I love the intersections. This may sound goofy to anyone who has complained about traffic chaos in Paris, but I actually find the complicated intersections, with vehicles coming and going and stopping and turning and sliding past each other with bare centimetres to spare, rather amazing. Typically, we are in a taxi, so I don’t have to worry much, but traffic does make a certain amount of sense. So does the parking. (And if you’ve ever been to Rome, you’ll think that traffic in Paris is like a quiet day in a country village.)

I love the Seine. One of my favourite travel events is leaving our Paris hotel early on a Sunday morning by taxi, and heading either for the airport or the train station by starting with a drive along the Seine. I can’t think of another city that takes such glorious advantage of a river running through it.

I love the people-watching. We like staying in the 7th — the arrondissement that contains, among other things, the Tour Eiffel, the Musée Rodin, and the Musée d’Orsay — and in the evenings we will sit for hours sipping wine and munching nibblies at a café right on la place de l’École-Militaire. On cold winter evenings the terrace of the café is heated, the service is efficient, and the people-watching is just about perfect. Lots of passers-by, but not crowded up against you.

I love the food. This probably goes without saying, but the food in Paris is a major draw. At a simple level, I’ve never had better croissants than in Paris hotels and cafés. At a Michelin-starred level, well — it’s hard to beat. On this latest trip, we had a wonderful Saturday lunch at one of my favourite restaurants, but I’ll save that for a later blog posting. I’ll just highlight our Sunday lunch at one of the largest and most famous of Paris brasseries, Bofinger. Here’s a look inside:

Cosy, traditional and bustling.

Bofinger is known for both seafood and Alsatian cuisine. I’m one of those people who loves choucroute garnie — sauerkraut and boiled potatoes with a variety of sausages and other pork products — so I had to order the restaurant’s own Choucroute Bofinger. The sauerkraut was probably the best I’ve ever had — perfect texture, and pleasantly mild. Here’s my plate (but showing only a few of the meats):

Not elegant, but yummy.

This may not be fine dining, but it’s certainly dining well. We’ll save the fine dining for my next posting.

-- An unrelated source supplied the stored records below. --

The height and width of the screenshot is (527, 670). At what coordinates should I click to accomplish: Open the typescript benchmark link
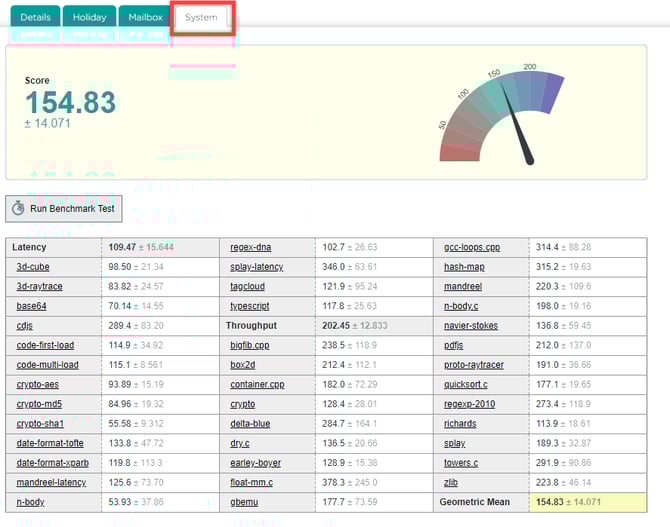pos(250,306)
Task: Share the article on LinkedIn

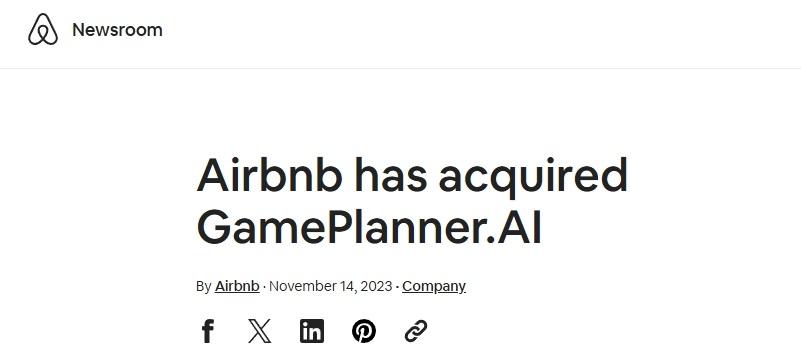Action: pos(312,331)
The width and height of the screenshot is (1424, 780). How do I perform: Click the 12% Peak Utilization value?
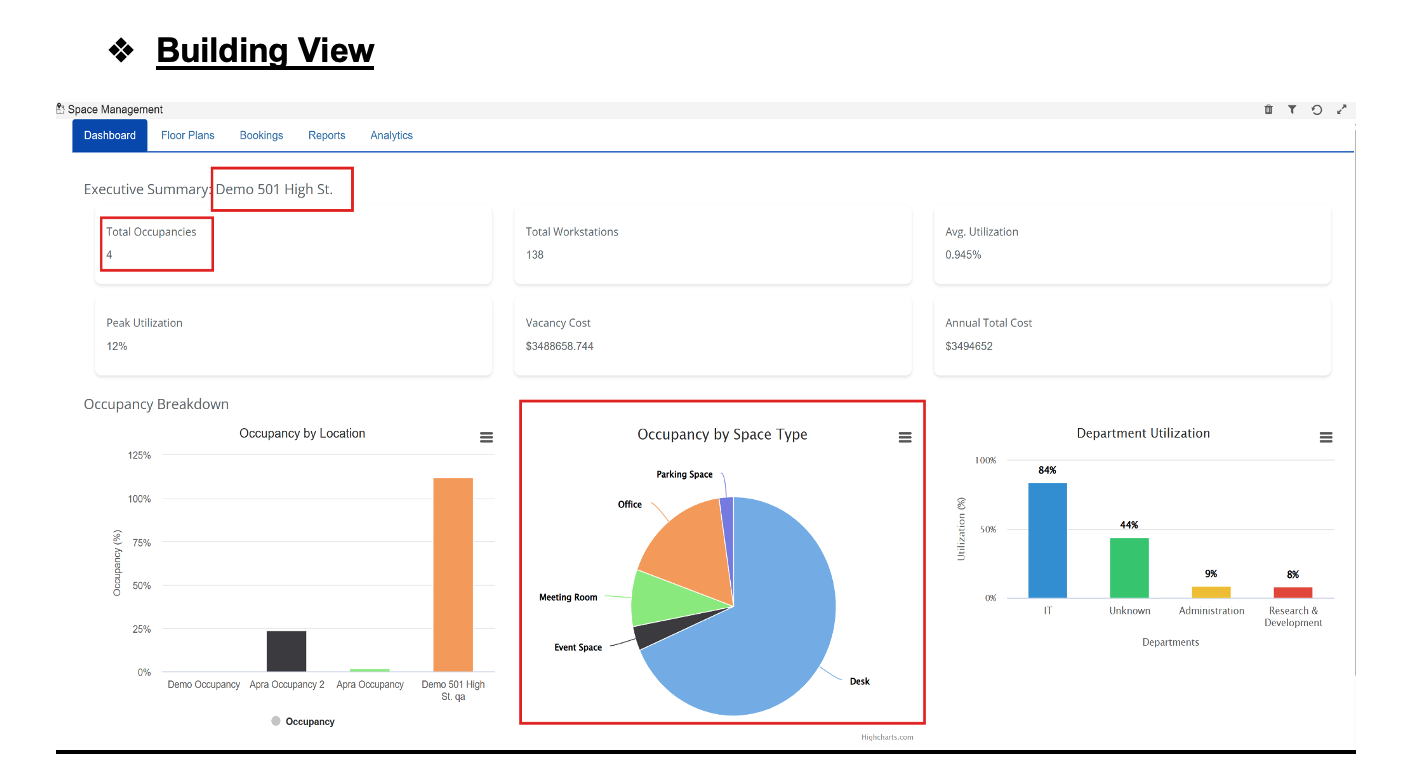(x=117, y=346)
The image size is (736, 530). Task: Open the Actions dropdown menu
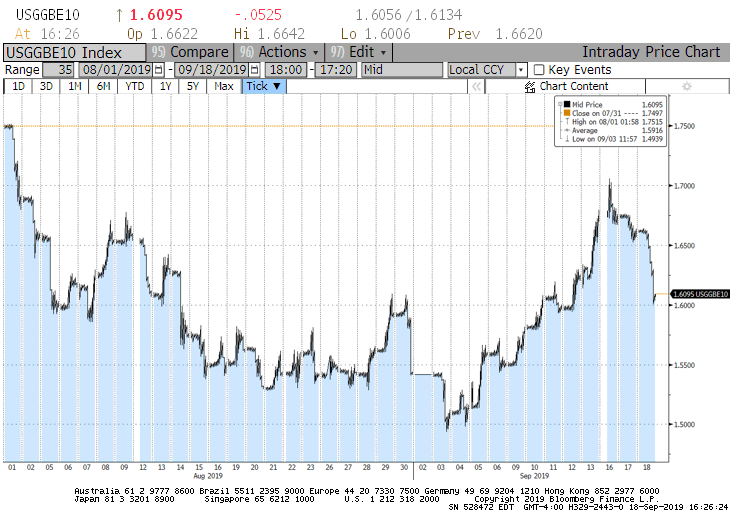[x=289, y=52]
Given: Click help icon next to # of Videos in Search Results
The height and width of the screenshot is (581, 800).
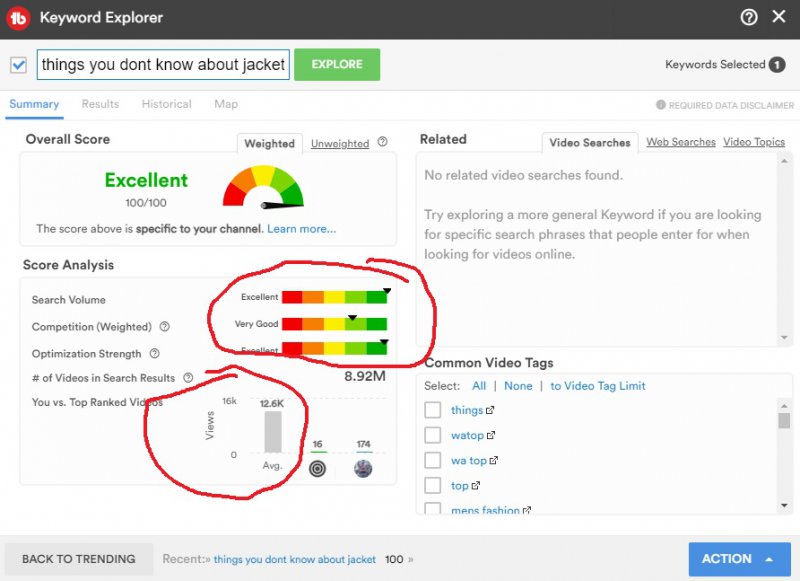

This entry was posted in Cafés in France, Food, French food, Holidays in France, Paris restaurants, Restaurants in France, Tourist attractions, Travels in and out of France and tagged , , , , , , , , , , . Bookmark the permalink.

7 Responses to I love Paris in the winter…

  1. Andrea Mahalek says:

    What hotel do you like to stay in in Paris?

    • loren24250 says:

      We’ve stayed at several, over the years, in the 7th. Probably most often at the Tourville. This time we were more-or-less right across the street from the Tourville, at a new (or newly renovated) hotel called La Comtesse. Would certainly recommend it for location, quality of the room, quality of the café, and so on. Only minor hitch in our room was a complete lack of shelves in the bathroom, so lots of toiletry items (toothbrushes, etc) had to be kept in the bedroom. Otherwise, really good experience!

  2. Jennifer Charabin says:

    I really enjoy reading about the adventures of Loren and Jan. I especially love the ones that take you to France and involve food. 🙂 I cannot tell a lie, I do miss the days of live lunch updates at Globe Bistro or Allen’s, but alas am super grateful for Radio Free Daglan. Cheers.

  3. Christine Marianne Provan says:

    What a beautiful description of Paris, it is a truly beautiful City and our trip with you guys was brilliant.

  4. loren24250 says:

    Thanks so much, Jennifer! It’s great to stay in touch and share memories, even if it’s all long-distance. All the best from Jan and me.